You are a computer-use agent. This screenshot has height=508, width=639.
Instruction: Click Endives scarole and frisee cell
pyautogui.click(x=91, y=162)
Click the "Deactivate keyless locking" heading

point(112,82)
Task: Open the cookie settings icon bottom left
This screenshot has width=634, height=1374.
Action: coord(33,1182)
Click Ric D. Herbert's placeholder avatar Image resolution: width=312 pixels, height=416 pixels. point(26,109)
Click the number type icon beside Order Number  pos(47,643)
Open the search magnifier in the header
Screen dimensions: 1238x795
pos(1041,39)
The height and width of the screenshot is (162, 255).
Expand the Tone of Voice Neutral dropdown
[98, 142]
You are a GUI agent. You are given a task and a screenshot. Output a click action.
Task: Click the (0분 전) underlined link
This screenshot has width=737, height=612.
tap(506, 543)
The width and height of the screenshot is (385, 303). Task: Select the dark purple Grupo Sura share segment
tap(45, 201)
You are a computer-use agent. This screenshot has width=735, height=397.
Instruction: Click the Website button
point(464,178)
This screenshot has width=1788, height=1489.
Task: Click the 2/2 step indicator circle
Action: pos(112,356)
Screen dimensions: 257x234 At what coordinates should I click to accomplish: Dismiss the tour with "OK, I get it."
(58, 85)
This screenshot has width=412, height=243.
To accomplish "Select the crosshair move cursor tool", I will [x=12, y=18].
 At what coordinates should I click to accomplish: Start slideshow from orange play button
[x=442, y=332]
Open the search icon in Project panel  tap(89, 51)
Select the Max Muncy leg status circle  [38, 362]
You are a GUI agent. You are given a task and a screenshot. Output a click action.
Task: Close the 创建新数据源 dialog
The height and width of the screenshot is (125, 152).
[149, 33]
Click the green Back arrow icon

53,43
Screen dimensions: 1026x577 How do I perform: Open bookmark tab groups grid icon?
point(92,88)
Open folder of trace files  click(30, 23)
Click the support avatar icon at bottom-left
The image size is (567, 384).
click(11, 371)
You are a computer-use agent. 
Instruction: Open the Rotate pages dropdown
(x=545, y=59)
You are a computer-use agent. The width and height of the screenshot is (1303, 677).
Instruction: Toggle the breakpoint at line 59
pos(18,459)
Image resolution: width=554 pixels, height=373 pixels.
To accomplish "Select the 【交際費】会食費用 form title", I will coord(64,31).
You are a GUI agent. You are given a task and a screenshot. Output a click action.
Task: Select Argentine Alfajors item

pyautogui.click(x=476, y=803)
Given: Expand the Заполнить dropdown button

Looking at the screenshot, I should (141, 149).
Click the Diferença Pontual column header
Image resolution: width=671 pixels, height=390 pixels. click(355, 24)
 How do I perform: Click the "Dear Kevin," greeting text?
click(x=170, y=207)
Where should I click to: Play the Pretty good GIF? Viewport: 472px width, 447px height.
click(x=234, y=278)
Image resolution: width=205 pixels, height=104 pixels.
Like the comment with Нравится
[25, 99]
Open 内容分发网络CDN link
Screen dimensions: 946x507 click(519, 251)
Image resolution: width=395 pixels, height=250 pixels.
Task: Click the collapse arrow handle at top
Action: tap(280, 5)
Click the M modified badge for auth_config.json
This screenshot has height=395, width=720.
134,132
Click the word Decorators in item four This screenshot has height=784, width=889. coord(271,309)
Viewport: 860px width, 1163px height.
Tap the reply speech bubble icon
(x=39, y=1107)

**Written task**
Rewrite the listing lines from the one containing "Click the M" through the end of the listing, inclusive, as a JSON list of strings with one string per line and blank lines omitted.

**Task answer**
[
  "Click the M modified badge for auth_config.json",
  "This screenshot has height=395, width=720.",
  "134,132",
  "Click the word Decorators in item four This screenshot has height=784, width=889. coord(271,309)",
  "Viewport: 860px width, 1163px height.",
  "Tap the reply speech bubble icon",
  "(x=39, y=1107)"
]